Shengkai Innovations, Inc is a NASDAQ listed ceramic valve manufacturer, based in China. The company is involved in the research and development (R&D), engineering and production of ceramic valves. The company has about 18 years of experience in the ceramic valve business.
VALV believes they are one of the few ceramic valve manufacturers in the world with R&D, engineering, and production capacity for structural ceramics, and able to produce large-sized ceramic valves with calibers of 150mm or more.
VALV's product categories include a broad range of valves in nearly all industries and are sold throughout China, to Europe, North America, Middle East and other countries in the Asia-Pacific region. The company also states having a customer list totaling over 200.
Since September 2001, VALV started phasing out their less profitable domestic market segments including the electric power market and is focusing on expanding their presence in the more profitable domestic and foreign oil and chemical industries where ceramic valve products typically command higher prices than the domestic Chinese market.
VALV's main products are ceramic valves, ranging in caliber of 150mm to 400mm, with the largest being up to 1,000mm. The valves are produced in differing ceramic and metal combinations, depending on their usage purpose.
Ceramic valves are often preferred over metal valves due to having higher wear resistance, corrosion resistance and higher temperature resistance, with an average service life estimated to be 10 times that of metal counterparts. Accordingly, ceramic valves command a higher price in the market place.
Customers and Suppliers
VALV sells its products to both agents/distributors and end-users. Normally the company requires payment on delivery for agents/distributors. Usual credit terms to end-user customers is about 1 to 3 months after receipt and acceptance of goods by customers.
VALV's sales are not dominated by one particular customer and are split among many, with no one customer representing more than 4.5% of total sales in 2012, as the table of their proportion of total sales to customers below indicates.
VALV customer proportion of total sales as at June 30, 2012
A breakdown of sales to industries for the September 2012 quarter is shown in the table below.
VALV sales by industry as at September 30, 2012
Major raw materials purchased from suppliers used in production include metal materials and ceramic materials like aluminum oxide, zinc oxide steel raw materials and steel die casting components. As such fluctuations in the prices of these raw materials can have a significant impact on gross margins. Furthermore, a large number of spare parts in various specifications are also purchased during production.
VALV's purchases are not dominated by one particular supplier and are split among many, with no one supplier representing more than roughly 7% of total sales in 2012, as the table of their proportion of total purchases from suppliers on the following page indicates.
VALV supplier proportion of total purchases as at June 30, 2012
Marketing and Sales
VALV's marketing and sales team is split up into two departments targeting either the domestic or international markets.
Domestic Team - The domestic team is responsible for marketing and engaging in sales directly or via agents in China.
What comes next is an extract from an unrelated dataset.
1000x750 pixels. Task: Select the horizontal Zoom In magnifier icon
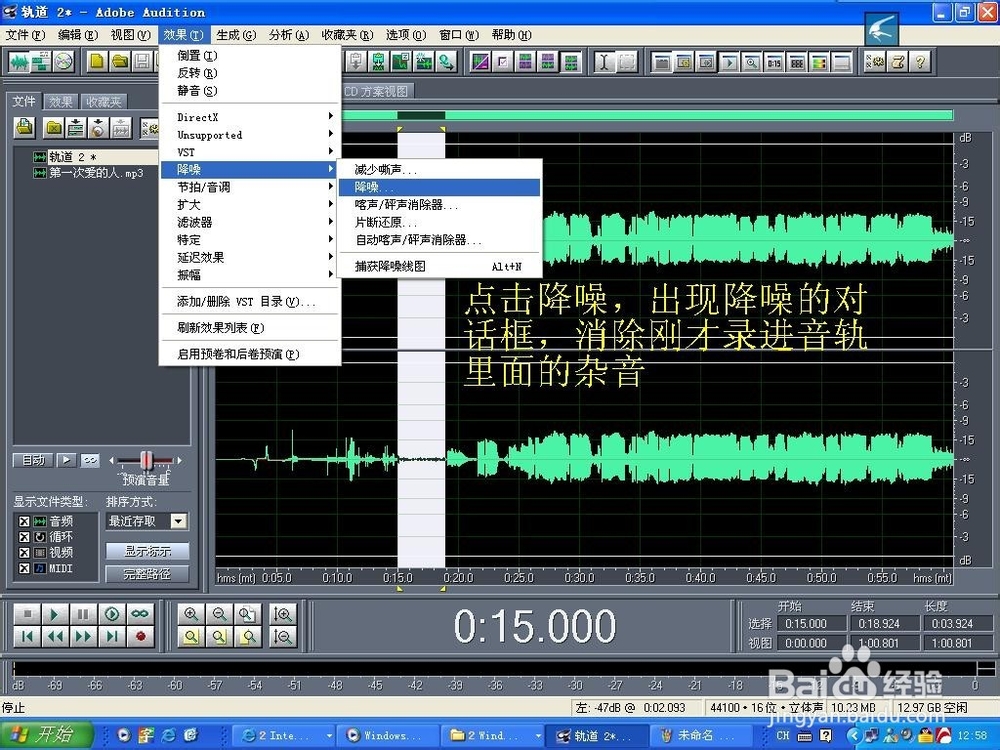coord(191,612)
The sales teams are split up by geographical location, with sales offices in 9 regions and a distribution network covering almost all provinces.
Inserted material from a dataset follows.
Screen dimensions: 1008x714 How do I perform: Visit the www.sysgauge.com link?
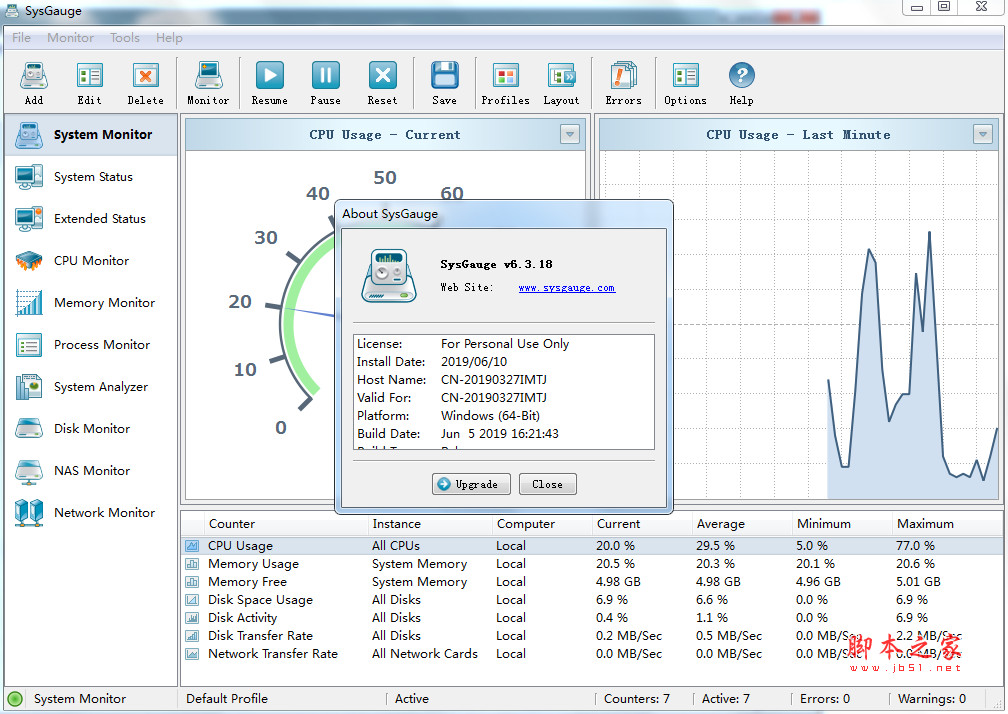coord(567,288)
International Team - The international team is responsible for all international sales and utilizes foreign agents to do so.
In response to the current business environment, the company is aiming to phase out its sales to the less profitable market segments including the electric power market and focus on the expanding their presence into the more profitable domestic and international chemical and petrochemical market. Successful penetration into the international oil and chemical markets would require VALV to obtain various certifications pertaining to higher pressure valve products.
The world ceramic valve industry is still a fairly new industry with ceramic valves represent a very small proportion in the industrial valve industry. The industry has traditionally been covered by metal valve production and therefore these metal valvue producers represent VALV's main competitors, with metal valve prices being typically cheaper than that of ceramic valves.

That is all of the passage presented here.